16)计算中和抑制率等于50%时对应的血清稀释度作为EC50,并用统计软件计算EC50 的几何均值(n=6)。每只小鼠的个体数据示于表7,将表7的数据统计后得到的几何均值汇总示于表8,为方便理解,作为例子提供了肌肉注射低剂量组的抑制率-稀释倍数曲线图,见图1。需要说明的是图1中1表示抑制率为100%,0.5表示抑制率为50%,即当抑制率等于50%时,对应的曲线上的点的X轴投影即为该组的50%抑制稀释倍数。
表7小鼠个体的50%抑制稀释倍数
*表示从该样品未分离到血清。
表8灭活血清对SARS-CoV-2假病毒的50%抑制稀释倍数
结果显示,在肌肉注射佐剂组和皮下注射佐剂组中,50%抑制稀释倍数EC50均小于30,与阴性空白对照的EC50为相同水平,证实未免疫亚单位疫苗的小鼠血清对假病毒不显示抑制作用,即,没有针对新冠病毒的中抗体。在注射了亚单位疫苗的全部小鼠中,均产生了高滴度的中和抗体。并且,肌肉注射低剂量组,皮下注射佐剂组,皮下注射加强组中,每只小鼠随着免疫次数的增加,对假病毒的抑制作用增强(表7,图1)。
具体地,注射了亚单位疫苗的全部组的EC50几何均值呈现随着免疫次数的增加,对假病毒的抑制作用增强的趋势(表8)。在三次免疫后,肌肉注射低剂量组最终达到 24143的极高的50%抑制稀释倍数(个别小鼠达到了55358,65610),皮下注射加强组最终也达到了23346的极高的50%抑制稀释倍数。
在第三次免疫后2周,与肌肉注射低剂量组相比,肌肉注射高剂量组中随着剂量增加,免疫效果并未升高。对于其原因,我们注意到,在其中部分小鼠中出现了先升高后降低的趋势,特别是在小鼠(F15)中,虽然第3次免疫后的EC50仅为3132.99,但其经历了12593这样可观的高值。提示通过免疫剂量的增加,在接受肌肉注射的部分小鼠体内起效更加迅速,从而使诱导的中和抗体更早抵达峰值。而皮下注射加强组与肌肉注射高剂量组中各小鼠相比,通过进行首次剂量增加,使得EC50高峰到来的时间延后,在第3次免疫后2周EC50仍高至23346。

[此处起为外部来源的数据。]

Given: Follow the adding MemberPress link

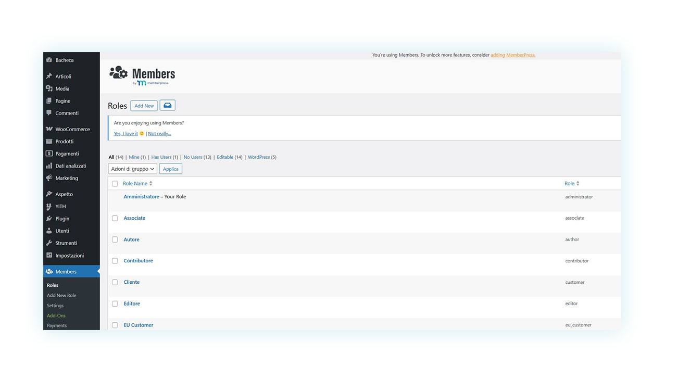Looking at the screenshot, I should click(512, 55).
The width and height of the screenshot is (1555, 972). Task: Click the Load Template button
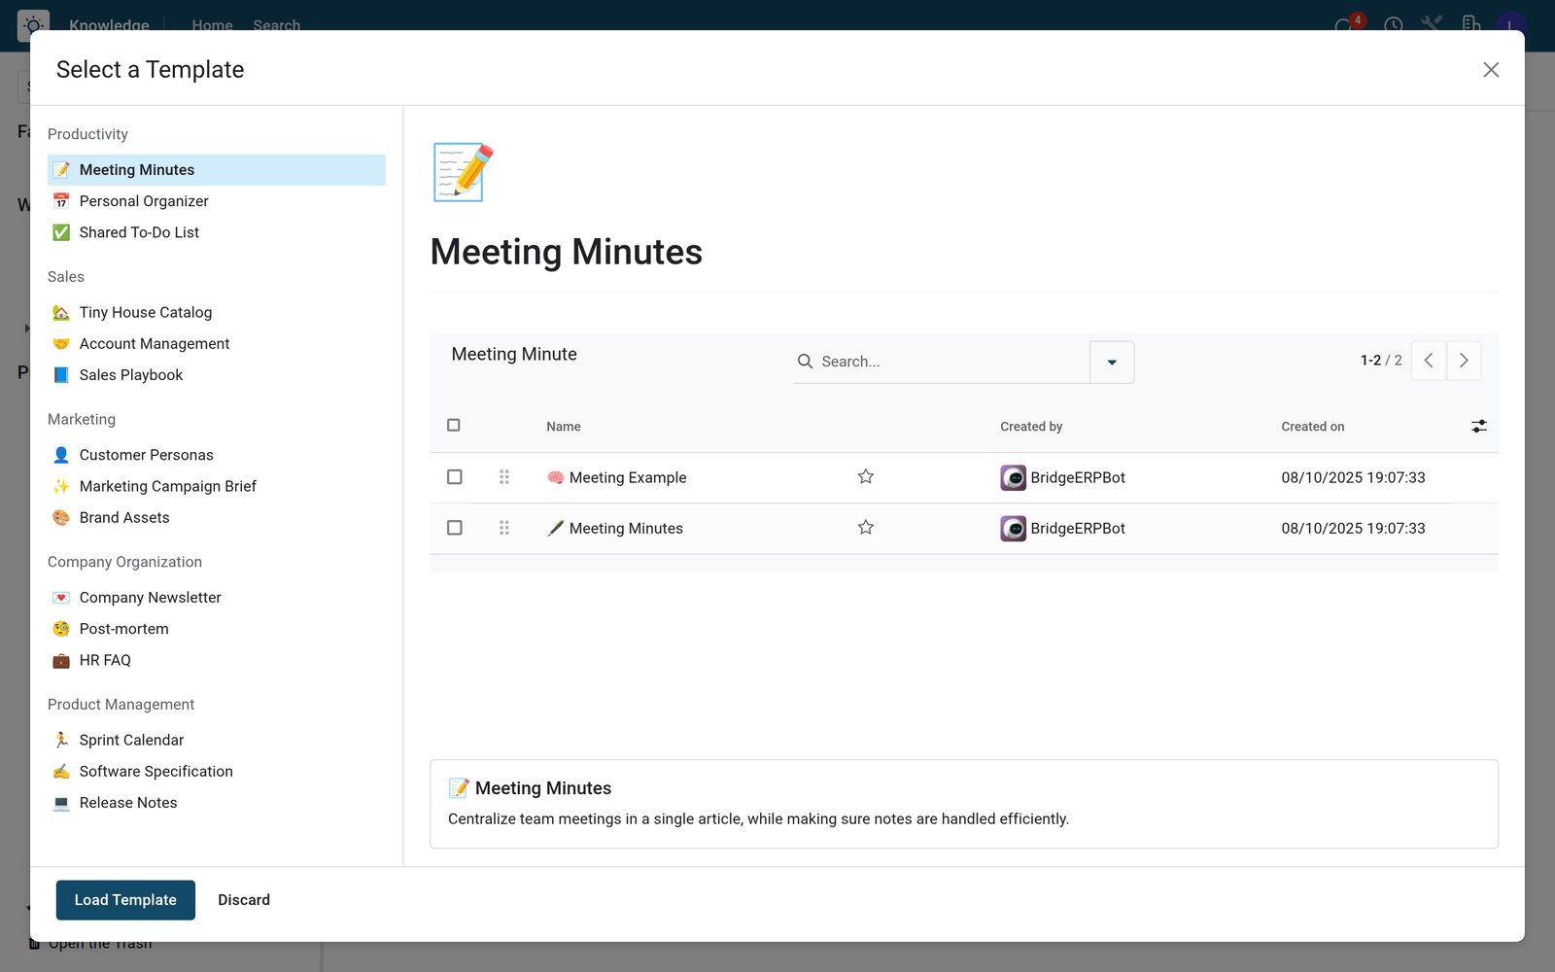click(x=125, y=900)
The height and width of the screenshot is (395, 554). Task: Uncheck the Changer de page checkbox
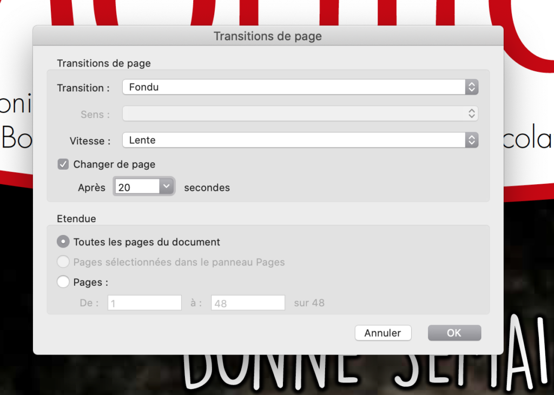point(63,164)
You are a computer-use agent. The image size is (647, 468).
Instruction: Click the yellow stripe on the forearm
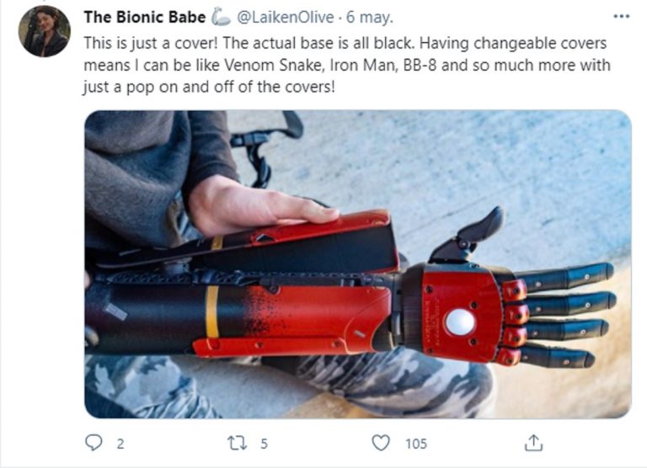(211, 312)

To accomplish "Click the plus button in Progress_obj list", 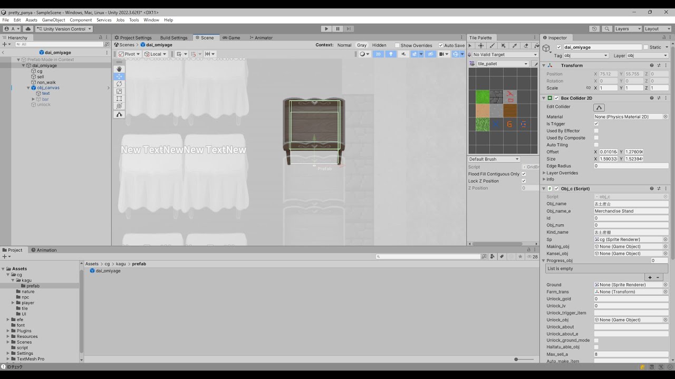I will click(x=650, y=277).
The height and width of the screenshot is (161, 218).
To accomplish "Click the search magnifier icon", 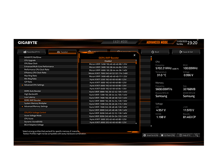I will 197,135.
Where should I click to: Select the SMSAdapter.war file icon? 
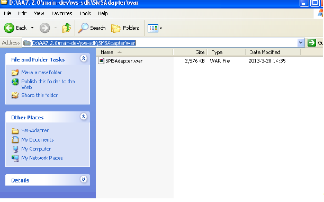[101, 60]
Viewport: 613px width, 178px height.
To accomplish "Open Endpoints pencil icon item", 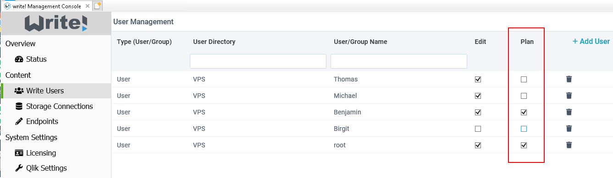I will (x=37, y=121).
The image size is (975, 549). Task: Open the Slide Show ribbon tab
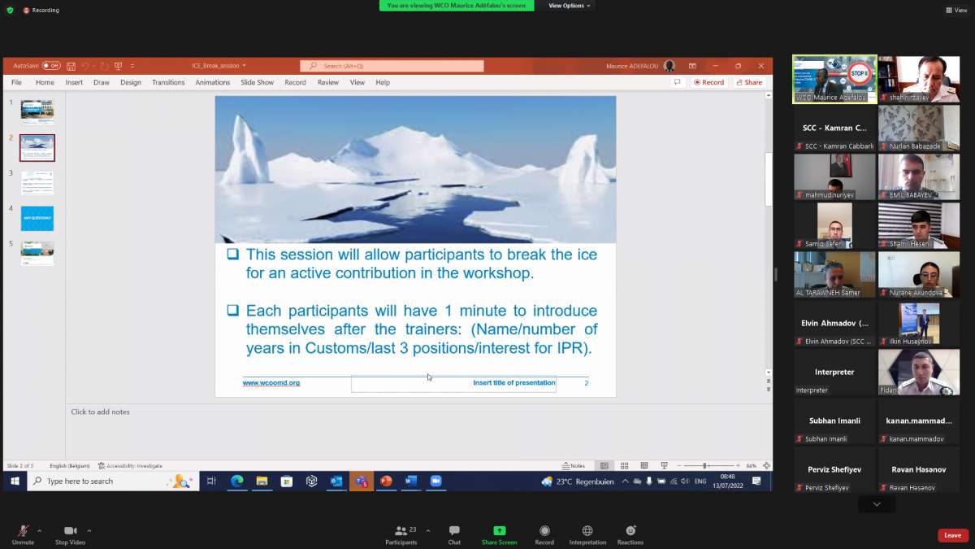(257, 82)
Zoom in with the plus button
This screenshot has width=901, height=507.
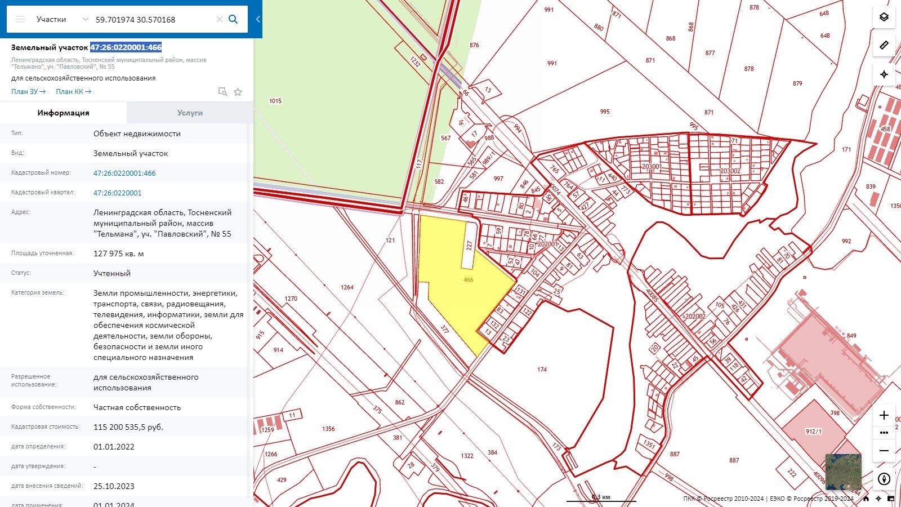coord(884,415)
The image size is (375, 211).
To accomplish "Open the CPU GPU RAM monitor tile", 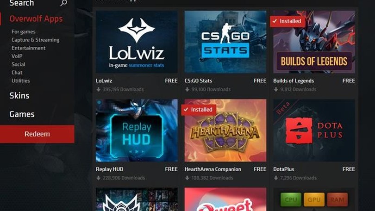I will (x=314, y=199).

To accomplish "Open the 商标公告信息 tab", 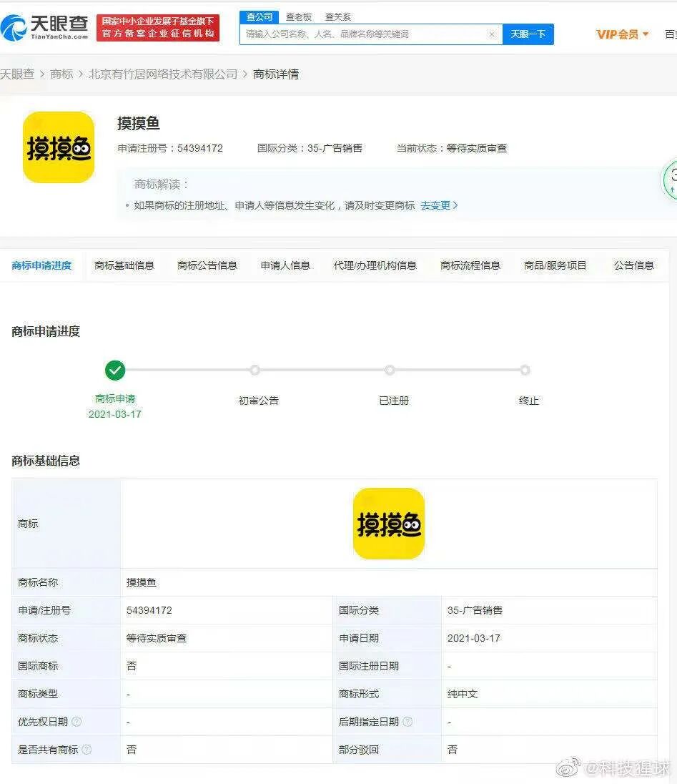I will pos(207,264).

为了探索亚单位疫苗的耐受及安全性,观察了25μg/只的免疫量下动物的耐受。皮下注射高剂量组小鼠活动性、体温,摄食性均正常,未出现死亡,虽然为了避免造成动物数量损失没有进行第3次免疫,但第2次免疫后的EC50几何均值为5313,也得到了良好的免疫效果。提示了本发明的亚单位疫苗的优秀安全性。
实施例6
同样地,对S1-Ferritin、SS0-Ferritin、SS2-Ferritin、SS3-Ferritin以与实施例5相同的方案分别进行了中和抗体检测实验,均具备与SS1-Ferritin规律一致的效果,结果表明S1-Ferritin、SS0-Ferritin、SS2-Ferritin、SS3-Ferritin均能对假病毒起到较佳的抗体中和作用。
综上所述,经过实验验证,本发明制备的疫苗可以用于预防新型冠状病毒 (SARS-CoV-2)感染或新型冠状病毒疾病(COVID-19)。
上述内容仅为本发明创造的较佳实施例,并不以此限定本发明的实施范围,即凡是依本发明创造权利要求及发明创造说明内容所做出的简单的等效变化与修饰,皆仍属于本发明创造涵盖的范围,为了避免不必要的重复,本发明对各种可能的组合方式不再另行说明。
工业实用性
本发明提供的包含S1蛋白、SS0、SS1、SS2或SS3蛋白与幽门螺杆菌铁蛋白的融合蛋白,更易在CHO细胞中进行表达,并且能够明显提高S蛋白(S1、SS0、SS1、 SS2或SS3)-Ferritin表达量,能够用于制备疫苗用于预防新型冠状病毒疾病(COVID-19),为生产新型冠状病毒人用亚单位疫苗奠定了坚实的基础。本发明还涉及新型冠状病毒(SARS-CoV-2)的S蛋白-Ferritin融合基因、载体、细胞、制备方法、治疗方法或制药用途,它们能够应用在病毒作用原理的基础研究,鉴别诊断,快速测定,流行病学调查,动物模型制备等广泛的领域中。